The main objective of this tutorial is to get you familiar with classification using a Nearest Neighbors method (PEAXACT 5: Database Lookup). The tutorial is addressed to PEAXACT users and people interested in PEAXACT.

In this tutorial, you learn how to:

  1. Use categorical features in a Cluster Analysis
  2. Apply pretreatments to improve sample clustering
  3. Perform classification using a Nearest Neighbors method
  4. Identify classes of unknown samples

If you have PEAXACT installed on your computer, you may try this tutorial right away. If you don't have PEAXACT yet, get a free trial now.

Preparations

You can find data for this tutorial in %ProgramFiles%\S-PACT\PEAXACT 5\Data\Raman - Pharma. The directory will be referred to as DATA in the following.

  • Start PEAXACT.
  • Choose File > New Session > Raman from the menu, which opens a new modeling session with default settings for Raman data.

Cluster Analysis

Sample clustering and classification deal with categorical features (also known as grouping variables). Categorical features contain text values – the categories, groups, species, levels, or classes. A cluster analysis aims at dividing samples into groups without knowing the actual classes in advance. If we do know the actual classes, we can perform sanity checks on the found clusters and train a Classification Model. But one step after another:

  • Choose Data > Load Table... from the menu, browse to DATA\References and select DataTableClassification.xlsx to load 90 Raman spectra of pharmaceutical ingredients with associated categorical features: substance name (10 classes), kind of packing (3 classes), and instrument type (3 classes).
  • Select all samples in the Samples Panel.
  • Choose Data > Data Inspector from the menu to start the Data Inspector. Switch from the Data Table Editor to the Data Plotter.
  • From the top-right drop-down list, select Clusters to display a dendrogram.

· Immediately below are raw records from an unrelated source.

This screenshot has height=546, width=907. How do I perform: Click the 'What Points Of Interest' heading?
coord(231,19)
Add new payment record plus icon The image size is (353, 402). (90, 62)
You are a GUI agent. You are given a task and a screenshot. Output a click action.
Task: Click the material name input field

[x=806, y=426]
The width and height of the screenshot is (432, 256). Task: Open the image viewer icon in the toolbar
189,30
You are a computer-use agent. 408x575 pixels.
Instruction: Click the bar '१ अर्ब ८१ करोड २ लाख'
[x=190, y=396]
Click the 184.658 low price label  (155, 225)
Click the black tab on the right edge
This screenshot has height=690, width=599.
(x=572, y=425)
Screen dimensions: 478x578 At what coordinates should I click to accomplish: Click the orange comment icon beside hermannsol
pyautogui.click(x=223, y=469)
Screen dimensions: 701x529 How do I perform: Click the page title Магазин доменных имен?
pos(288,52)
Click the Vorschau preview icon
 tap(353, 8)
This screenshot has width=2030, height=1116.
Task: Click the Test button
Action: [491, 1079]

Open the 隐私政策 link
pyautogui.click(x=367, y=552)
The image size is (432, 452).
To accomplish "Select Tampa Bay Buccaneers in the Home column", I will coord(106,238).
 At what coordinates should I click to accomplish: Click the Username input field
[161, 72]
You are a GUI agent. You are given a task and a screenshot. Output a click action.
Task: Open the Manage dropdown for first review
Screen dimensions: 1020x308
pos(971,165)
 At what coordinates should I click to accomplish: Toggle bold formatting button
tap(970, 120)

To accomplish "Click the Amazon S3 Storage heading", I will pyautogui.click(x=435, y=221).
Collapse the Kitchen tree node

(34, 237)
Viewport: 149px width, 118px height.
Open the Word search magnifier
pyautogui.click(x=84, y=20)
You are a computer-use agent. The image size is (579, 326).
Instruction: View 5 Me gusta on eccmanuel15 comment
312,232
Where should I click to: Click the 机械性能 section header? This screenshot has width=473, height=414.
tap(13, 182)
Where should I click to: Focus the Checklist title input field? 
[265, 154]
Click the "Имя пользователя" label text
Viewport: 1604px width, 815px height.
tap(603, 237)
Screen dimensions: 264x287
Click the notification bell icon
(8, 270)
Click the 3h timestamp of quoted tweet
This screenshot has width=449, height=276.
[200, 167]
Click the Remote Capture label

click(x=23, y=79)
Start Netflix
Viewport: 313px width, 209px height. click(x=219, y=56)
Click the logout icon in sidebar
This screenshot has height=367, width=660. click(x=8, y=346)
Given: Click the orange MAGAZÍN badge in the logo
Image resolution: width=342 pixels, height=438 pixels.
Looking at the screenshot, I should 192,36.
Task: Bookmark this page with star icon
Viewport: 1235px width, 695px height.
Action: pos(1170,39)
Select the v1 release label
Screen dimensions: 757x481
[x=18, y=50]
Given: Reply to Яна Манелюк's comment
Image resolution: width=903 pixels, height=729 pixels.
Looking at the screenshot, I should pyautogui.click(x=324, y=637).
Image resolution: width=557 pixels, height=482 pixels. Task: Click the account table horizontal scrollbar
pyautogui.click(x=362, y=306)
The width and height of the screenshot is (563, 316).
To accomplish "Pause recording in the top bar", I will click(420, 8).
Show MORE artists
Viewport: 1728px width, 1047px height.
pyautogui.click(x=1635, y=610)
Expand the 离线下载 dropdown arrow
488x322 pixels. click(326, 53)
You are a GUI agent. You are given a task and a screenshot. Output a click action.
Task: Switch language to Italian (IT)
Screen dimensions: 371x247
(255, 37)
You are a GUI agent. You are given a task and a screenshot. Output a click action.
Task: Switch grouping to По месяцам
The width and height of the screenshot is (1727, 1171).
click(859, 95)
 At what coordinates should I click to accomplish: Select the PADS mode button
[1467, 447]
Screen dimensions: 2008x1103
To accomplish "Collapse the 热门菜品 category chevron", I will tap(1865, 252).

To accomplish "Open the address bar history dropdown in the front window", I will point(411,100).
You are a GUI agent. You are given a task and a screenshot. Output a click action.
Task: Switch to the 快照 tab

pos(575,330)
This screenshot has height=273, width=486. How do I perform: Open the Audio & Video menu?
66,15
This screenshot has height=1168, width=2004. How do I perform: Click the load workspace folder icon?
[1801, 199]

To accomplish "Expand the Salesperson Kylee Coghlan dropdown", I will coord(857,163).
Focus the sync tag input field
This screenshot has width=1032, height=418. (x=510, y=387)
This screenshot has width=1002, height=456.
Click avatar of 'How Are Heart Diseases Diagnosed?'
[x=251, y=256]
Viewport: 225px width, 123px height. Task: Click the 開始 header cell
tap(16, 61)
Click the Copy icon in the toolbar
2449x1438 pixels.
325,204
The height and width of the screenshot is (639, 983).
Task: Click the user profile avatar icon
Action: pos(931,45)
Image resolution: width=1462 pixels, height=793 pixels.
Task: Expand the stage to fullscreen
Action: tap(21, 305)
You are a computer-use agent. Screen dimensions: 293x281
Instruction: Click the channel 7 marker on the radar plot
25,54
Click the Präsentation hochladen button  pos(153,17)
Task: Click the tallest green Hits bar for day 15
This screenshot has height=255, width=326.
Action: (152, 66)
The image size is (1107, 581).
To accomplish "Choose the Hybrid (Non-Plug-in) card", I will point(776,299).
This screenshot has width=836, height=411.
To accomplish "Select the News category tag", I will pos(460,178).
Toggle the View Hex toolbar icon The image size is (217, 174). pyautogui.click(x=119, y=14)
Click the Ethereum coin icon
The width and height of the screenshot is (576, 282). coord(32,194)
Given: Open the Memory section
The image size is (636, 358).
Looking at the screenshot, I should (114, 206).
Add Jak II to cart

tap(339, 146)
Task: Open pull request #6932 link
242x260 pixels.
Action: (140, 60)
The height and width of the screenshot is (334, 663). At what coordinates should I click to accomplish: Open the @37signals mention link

A dendrogram is a tree that illustrates the arrangement of clusters found by a hierarchical cluster analysis. Each leaf corresponds to one sample. Leaves are connected by branches, forming clusters. Clusters are connected to other clusters, forming even bigger clusters. The height of a branch represents the distance between the two objects being connected. If we assume that our spectra can be distinguished by substance, we would like to see a tree that splits up into 10 big clusters with a large distance to each other. Doesn't look like it yet, though.

Improvements Through Data Pretreatments

  • Select Substance from the "C" drop-down list to colorize the tree by substance.
  • Click the Colorbar icon in the toolbar to display the color legend. (Resize the window if the tree is too small now.)
  • In the Data Pretreatment Panel (bottom-right), you can apply options to manipulate the spectra. See if you can find a combination of pretreatments that improve the clustering. Based on the coloring of the tree, you can judge whether clusters nicely correspond to classes, and given the branch length, how distinctly the clusters are separated.
  • Eventually, let's use the following pretreatments:
    • Resampling: Equidistant Points
    • Number of Points: 1000
    • Global Range: 260 1700 cm-1
    • Smoothing/Derivative: 1st order derivative
    • Filter Length: 19
    • Standardization: SNV normalization
  • Clusters are much more pronounced now. Still, there are two clusters that contain samples of two classes. But that's OK because in both cases (Titanium Dioxide A/B and Lactose Monohydrate A/B), the substances are identical and differ only by manufacturer (A and B).
  • Click the Export button to export pretreatments to a new model.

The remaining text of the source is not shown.